(Screenshot grounding data)
┏━━

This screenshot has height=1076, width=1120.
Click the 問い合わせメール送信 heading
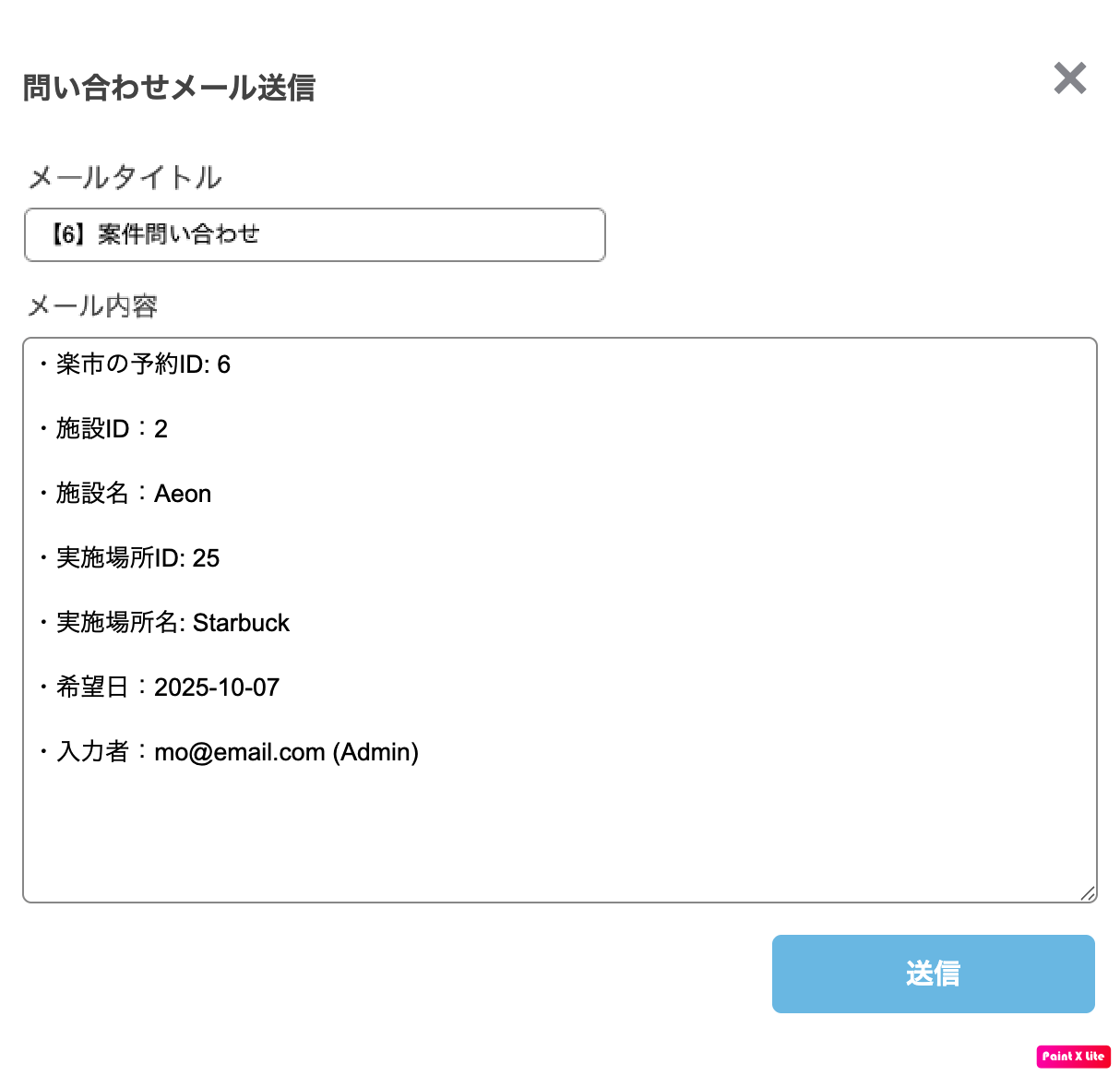point(169,88)
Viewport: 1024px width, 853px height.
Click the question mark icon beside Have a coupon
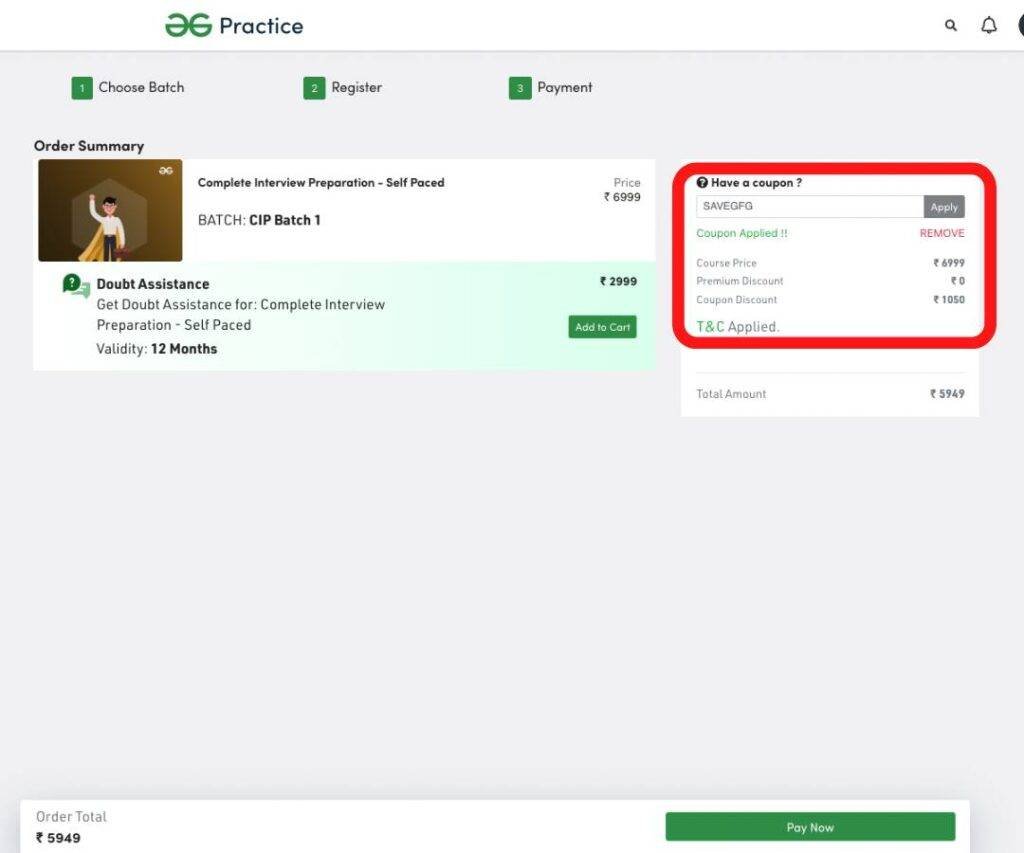[x=702, y=183]
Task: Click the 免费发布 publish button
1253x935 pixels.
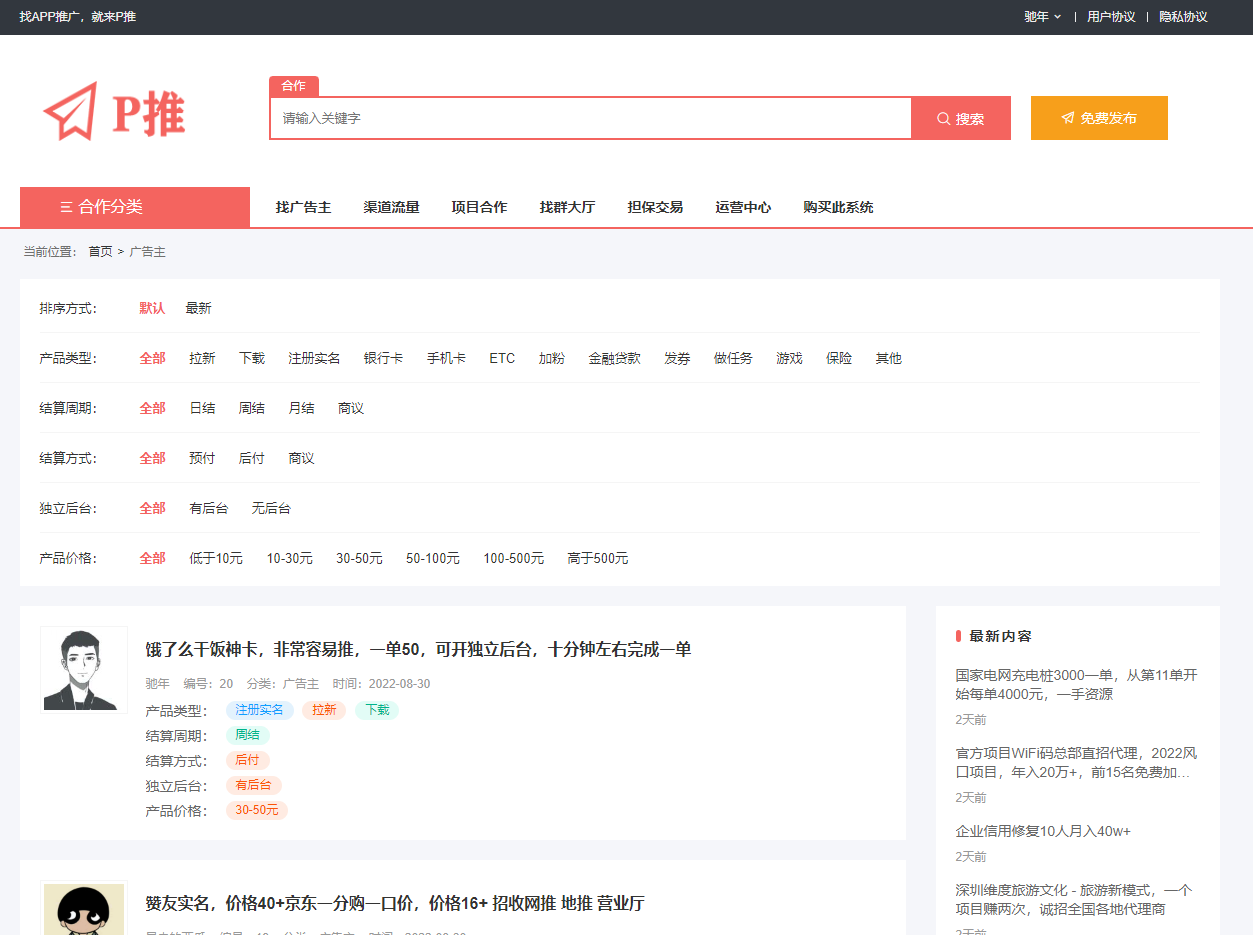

┗━━

◆ **Exercise requirements**: All that is required is the lines from the line containing "Viewport: 1024px width, 853px height." through the end of the records above, copied exactly, and none of the pictures.

◆ **Finished exercise**:
Viewport: 1024px width, 853px height.
Click the question mark icon beside Have a coupon
[x=702, y=183]
Task: Click the 免费发布 publish button
1253x935 pixels.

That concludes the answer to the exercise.